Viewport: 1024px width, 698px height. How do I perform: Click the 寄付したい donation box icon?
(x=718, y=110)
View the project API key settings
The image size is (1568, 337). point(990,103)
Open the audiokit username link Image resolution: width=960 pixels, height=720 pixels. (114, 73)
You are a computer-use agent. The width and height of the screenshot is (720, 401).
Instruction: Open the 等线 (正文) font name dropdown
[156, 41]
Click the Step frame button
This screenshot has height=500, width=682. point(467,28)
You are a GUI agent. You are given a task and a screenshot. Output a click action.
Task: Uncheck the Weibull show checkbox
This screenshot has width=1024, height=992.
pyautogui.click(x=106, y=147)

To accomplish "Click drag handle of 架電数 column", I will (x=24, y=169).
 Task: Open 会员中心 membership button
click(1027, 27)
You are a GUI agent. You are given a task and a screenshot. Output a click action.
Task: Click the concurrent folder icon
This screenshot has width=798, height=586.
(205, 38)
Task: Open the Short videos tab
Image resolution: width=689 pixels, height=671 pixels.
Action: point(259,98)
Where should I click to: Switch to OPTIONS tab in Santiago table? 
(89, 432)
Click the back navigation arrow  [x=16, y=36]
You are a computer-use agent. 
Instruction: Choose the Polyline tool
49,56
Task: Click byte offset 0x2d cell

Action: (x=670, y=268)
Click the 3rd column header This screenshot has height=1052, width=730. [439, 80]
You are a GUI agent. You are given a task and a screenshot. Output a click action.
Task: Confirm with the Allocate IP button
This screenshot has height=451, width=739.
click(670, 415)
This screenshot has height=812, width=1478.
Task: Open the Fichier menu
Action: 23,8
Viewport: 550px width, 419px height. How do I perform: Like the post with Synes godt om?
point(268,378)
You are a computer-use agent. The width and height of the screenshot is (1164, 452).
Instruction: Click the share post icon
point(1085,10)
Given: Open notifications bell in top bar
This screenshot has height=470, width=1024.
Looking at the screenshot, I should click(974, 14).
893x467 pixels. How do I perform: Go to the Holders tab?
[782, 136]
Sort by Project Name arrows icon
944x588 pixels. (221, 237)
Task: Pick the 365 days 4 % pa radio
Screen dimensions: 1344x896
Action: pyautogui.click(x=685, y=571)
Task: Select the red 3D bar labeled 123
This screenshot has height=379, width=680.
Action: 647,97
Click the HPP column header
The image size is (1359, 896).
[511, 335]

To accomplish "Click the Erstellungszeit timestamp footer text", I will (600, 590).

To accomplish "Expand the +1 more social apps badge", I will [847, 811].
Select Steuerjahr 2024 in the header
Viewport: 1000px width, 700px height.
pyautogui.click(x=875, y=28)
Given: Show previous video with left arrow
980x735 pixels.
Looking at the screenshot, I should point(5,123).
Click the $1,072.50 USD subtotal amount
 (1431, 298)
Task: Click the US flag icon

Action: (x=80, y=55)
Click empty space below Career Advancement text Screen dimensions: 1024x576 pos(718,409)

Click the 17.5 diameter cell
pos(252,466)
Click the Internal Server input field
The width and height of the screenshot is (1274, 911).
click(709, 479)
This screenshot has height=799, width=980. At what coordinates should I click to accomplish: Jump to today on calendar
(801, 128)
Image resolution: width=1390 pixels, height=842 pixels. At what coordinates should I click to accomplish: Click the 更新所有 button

Problem:
Return, word for word, the lines of the data above from the line with "Task: Uncheck the Weibull show checkbox" through the line with "Task: Open the Short videos tab", inclusive.

Answer space:
Task: Uncheck the Weibull show checkbox
This screenshot has width=1024, height=992.
pyautogui.click(x=106, y=147)

To accomplish "Click drag handle of 架電数 column", I will (x=24, y=169).
 Task: Open 会员中心 membership button
click(1027, 27)
You are a GUI agent. You are given a task and a screenshot. Output a click action.
Task: Click the concurrent folder icon
This screenshot has width=798, height=586.
(205, 38)
Task: Open the Short videos tab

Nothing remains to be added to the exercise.